Want to Look Like a Barbie Doll? Guys, do You Want to Partner With Barbie?
When I was a kid, the emphasis for girls and women was to aspire to look like Barbie, Twiggy, a film or TV star (think Bay Watch babe) gorgeous model, rock celebrity or female media personality. All the better if you were "readjusted" for enhancements, nose job, breast implants, tiny waist and small hips. Guys fawned, drooled and fell over you if you were that paradox of slender yet curvy. There was no sharing the bill on dates: he paid. It costs money to date someone who is gorgeous, slim, yet plump in all the right places.
We all remember women from our youth who were pawed, pampered and stalked because of their D and F cups and slender waists.
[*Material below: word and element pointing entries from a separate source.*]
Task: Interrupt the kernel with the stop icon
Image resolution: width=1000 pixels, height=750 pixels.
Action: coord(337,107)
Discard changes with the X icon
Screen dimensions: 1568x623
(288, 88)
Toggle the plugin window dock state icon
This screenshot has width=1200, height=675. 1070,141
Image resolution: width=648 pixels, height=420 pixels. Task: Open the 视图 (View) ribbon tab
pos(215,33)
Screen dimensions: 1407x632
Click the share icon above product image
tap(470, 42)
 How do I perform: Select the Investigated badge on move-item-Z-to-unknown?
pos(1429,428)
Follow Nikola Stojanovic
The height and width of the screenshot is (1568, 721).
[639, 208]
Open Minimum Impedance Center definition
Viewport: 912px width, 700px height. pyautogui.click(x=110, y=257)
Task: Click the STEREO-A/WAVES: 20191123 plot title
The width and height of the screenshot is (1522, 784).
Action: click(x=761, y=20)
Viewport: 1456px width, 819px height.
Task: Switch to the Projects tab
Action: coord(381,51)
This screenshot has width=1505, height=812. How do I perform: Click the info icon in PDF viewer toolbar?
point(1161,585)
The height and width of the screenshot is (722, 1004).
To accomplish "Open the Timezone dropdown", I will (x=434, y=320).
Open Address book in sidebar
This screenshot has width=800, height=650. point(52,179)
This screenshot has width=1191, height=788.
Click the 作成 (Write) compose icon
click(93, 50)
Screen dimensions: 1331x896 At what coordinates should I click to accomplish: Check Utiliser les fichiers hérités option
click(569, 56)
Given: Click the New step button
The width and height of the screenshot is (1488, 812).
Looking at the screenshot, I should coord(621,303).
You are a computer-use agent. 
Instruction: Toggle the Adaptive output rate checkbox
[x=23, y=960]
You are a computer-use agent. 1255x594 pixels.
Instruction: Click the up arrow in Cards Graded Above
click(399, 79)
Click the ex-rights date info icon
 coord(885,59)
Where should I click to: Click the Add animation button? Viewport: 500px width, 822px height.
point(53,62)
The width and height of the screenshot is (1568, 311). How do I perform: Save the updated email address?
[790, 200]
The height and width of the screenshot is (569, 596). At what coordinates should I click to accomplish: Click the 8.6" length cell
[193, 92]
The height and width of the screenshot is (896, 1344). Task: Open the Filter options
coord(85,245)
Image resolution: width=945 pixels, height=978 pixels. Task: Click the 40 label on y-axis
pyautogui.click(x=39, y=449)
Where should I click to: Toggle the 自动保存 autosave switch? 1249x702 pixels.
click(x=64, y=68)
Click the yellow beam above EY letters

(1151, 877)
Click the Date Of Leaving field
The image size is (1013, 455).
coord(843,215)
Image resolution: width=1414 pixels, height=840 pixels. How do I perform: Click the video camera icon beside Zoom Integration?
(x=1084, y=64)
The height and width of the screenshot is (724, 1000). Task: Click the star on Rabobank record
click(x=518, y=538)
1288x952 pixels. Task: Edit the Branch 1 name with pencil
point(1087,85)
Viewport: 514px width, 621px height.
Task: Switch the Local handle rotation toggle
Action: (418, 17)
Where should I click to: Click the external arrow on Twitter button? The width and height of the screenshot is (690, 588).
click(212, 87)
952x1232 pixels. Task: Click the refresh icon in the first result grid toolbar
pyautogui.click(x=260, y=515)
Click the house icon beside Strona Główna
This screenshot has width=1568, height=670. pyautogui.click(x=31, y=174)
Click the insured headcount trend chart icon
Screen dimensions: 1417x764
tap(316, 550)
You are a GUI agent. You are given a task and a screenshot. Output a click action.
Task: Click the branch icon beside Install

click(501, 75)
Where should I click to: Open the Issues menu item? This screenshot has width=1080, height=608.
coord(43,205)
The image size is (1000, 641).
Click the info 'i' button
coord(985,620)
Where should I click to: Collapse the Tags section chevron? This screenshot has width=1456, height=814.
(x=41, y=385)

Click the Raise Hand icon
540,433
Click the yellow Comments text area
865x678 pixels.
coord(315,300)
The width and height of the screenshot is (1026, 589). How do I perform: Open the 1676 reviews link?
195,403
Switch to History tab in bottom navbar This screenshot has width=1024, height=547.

Since I wasn't one of them, I was happy when times changed and there was more of an emphasis on not objectifying women's bodies. It was an electrifying moment in our culture to actually have a movement which encouraged young girls to be happy with themselves and not attribute inferiority to their bodies if they didn't look like Barbie. Feminism and later Naomi Wolf's The Beauty Myth exploded the need for the bimbo bombshell types and women appeared to be gaining in the career marketplace and in the mind sphere. The American Girl Doll also helped to shift the paradigm.
But the period was fleeting and the paradigm closed in on itself exemplified by the Barbie doll's perennial design. Though Mattel accoutered Barbie with pin striped power lawyer and lab coat doctor and teacher outfits and thickened her waist a bit, the doll was still bodacious; the outfits were very form fitting to reveal the curving hips and slender waist. So lip service was given to what appeared to be a shift in women's perspectives, but it was lip service. The doll's body structure didn't change. Today, as I quickly perused the development of the dolls from past to present and looked at the Barbies for sale, the thin waists, the large breasts, the slender, long legs are still manifested.
Of course, Barbie is global and multi-racial, sporting traditional ethnic dress from various cultures, and there are sixteen Barbie categories, enough to make your head spin, including celebrity Barbies (Farrah Fawcett poster girl Barbie and Marilyn Monroe). Amidst all of these hundreds of dolls, somehow, there is no scrawny Barbie. There is no overweight or obese Barbie. Regardless of how cool, powerful or glamorous an obese woman may be, this is not reinforced by the Barbie doll whose body is unnatural, rare and not representative of the majority of women's real life body types. Barbie doesn't have thick ankles, rolls of fat, double chins, short legs, short waists or sneak-up cellulite on a thin body. And with that slender waist, none of her ribs are showing, nor protuberant bony hips or a shy collar bone.